##### DATA PROVIDED

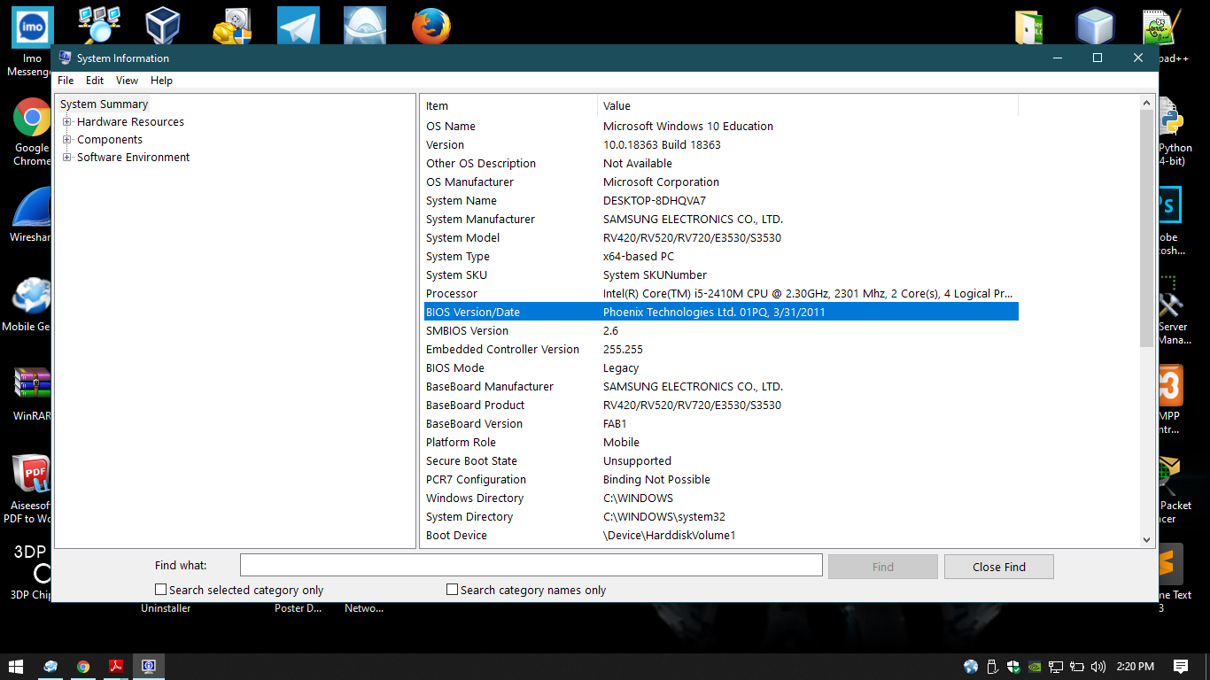Image resolution: width=1210 pixels, height=680 pixels.
Task: Open Google Chrome from the taskbar
Action: [x=82, y=666]
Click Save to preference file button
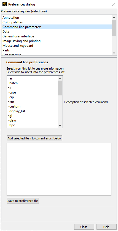Viewport: 118px width, 231px height. (x=23, y=201)
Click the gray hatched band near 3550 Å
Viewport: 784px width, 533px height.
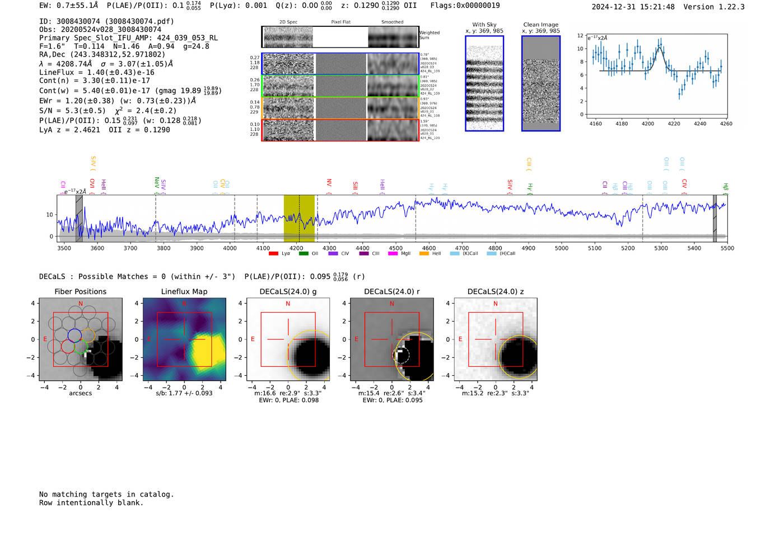[x=79, y=218]
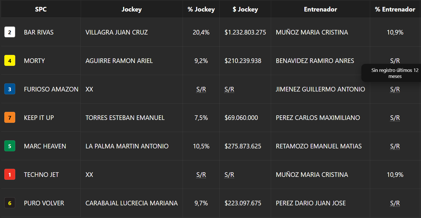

##########

* _ASSIGNMENT_
Working from the line containing "Click Save to preference file button" to the last line of the data, retype every line exactly, both ends included, and leave out all pictures.

* _THE COMPLETED TASK_
Click Save to preference file button
Viewport: 118px width, 231px height. (x=23, y=201)
Click the gray hatched band near 3550 Å
Viewport: 784px width, 533px height.
[x=79, y=218]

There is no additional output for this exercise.